=== Exercise material ===

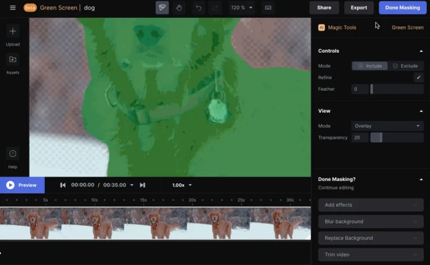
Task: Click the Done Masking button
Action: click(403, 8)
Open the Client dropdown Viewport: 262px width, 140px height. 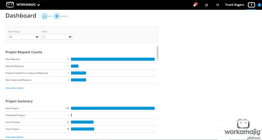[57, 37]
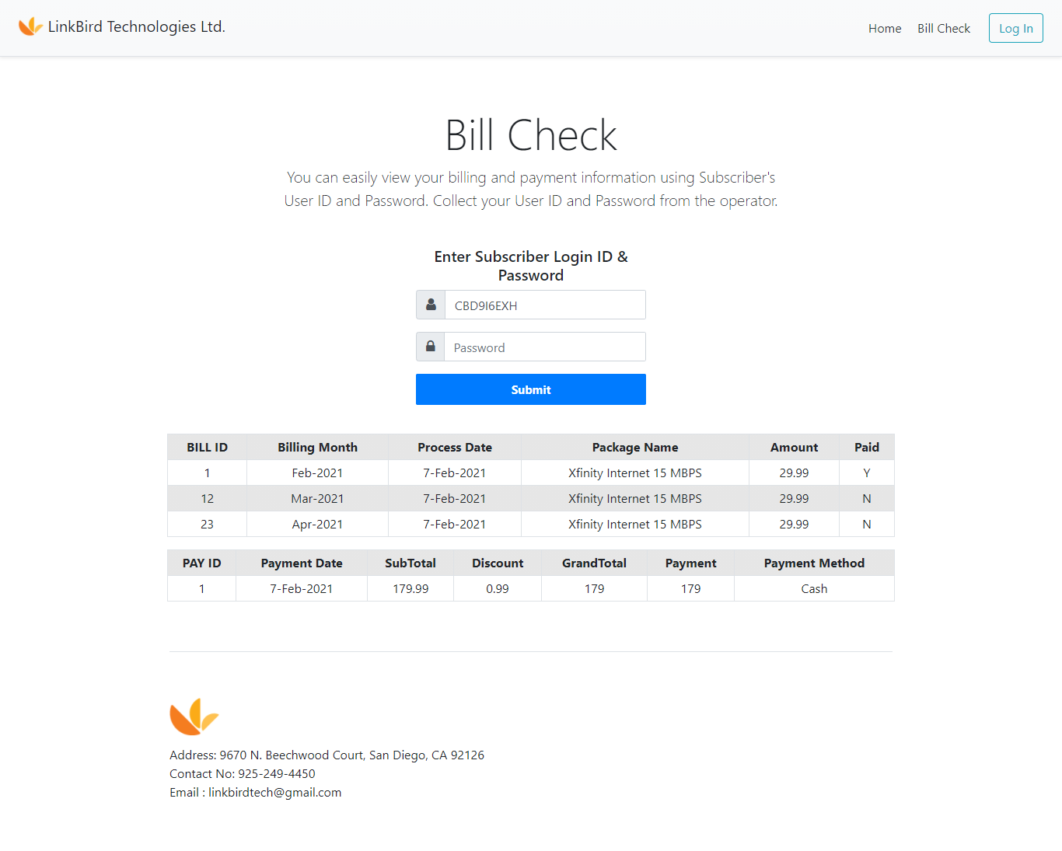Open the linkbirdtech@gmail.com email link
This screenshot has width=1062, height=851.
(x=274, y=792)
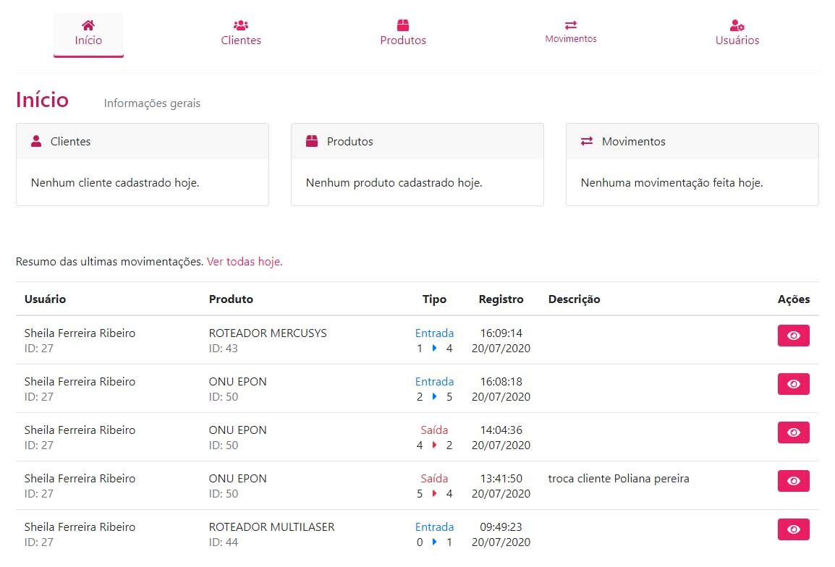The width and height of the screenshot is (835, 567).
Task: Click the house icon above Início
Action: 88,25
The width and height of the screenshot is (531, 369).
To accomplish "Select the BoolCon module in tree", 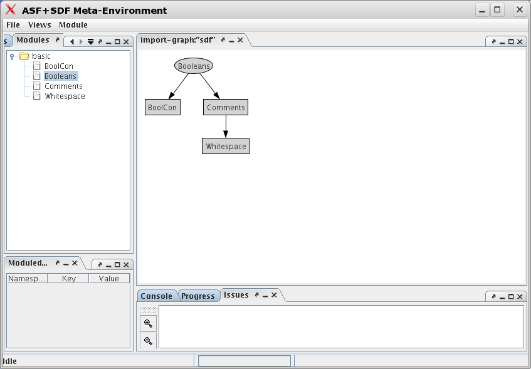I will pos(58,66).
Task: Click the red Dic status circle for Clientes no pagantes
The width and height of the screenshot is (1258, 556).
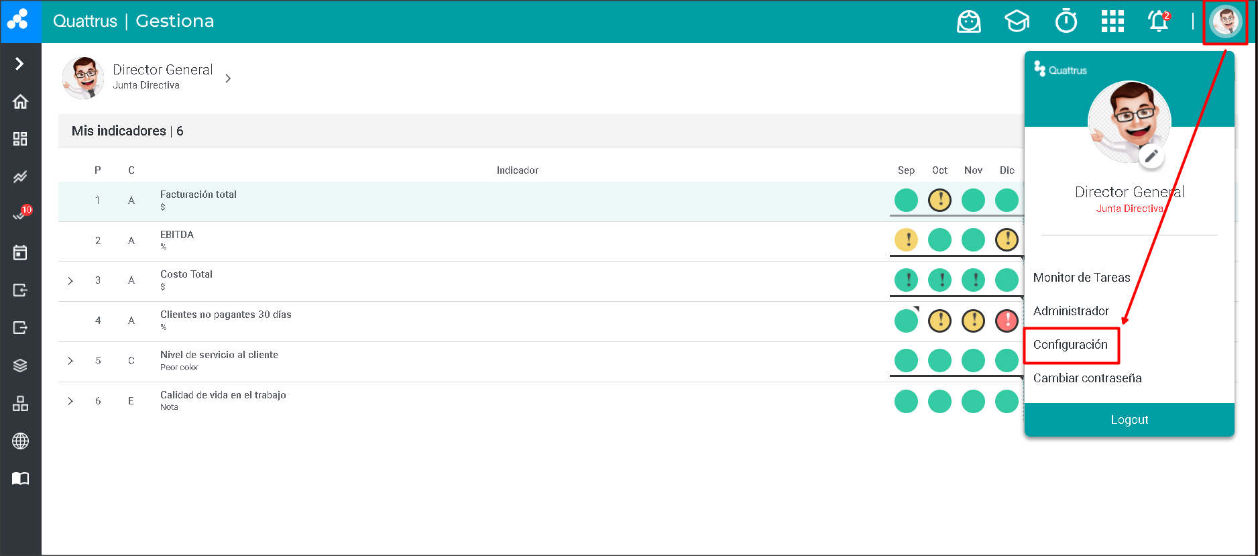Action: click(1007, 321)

===

- Instructions to follow
Could you output the records, from the line containing "Task: Click the red" through the end of the records, as a two-column CSV with the columns request and answer? Give one row per request, put each value in a single quoted field with line breaks turned into spaces, and leave out the pictures.

- Reply to the exercise
request,answer
"Task: Click the red Dic status circle for Clientes no pagantes The width and height of the screenshot is (1258, 556).","Action: click(1007, 321)"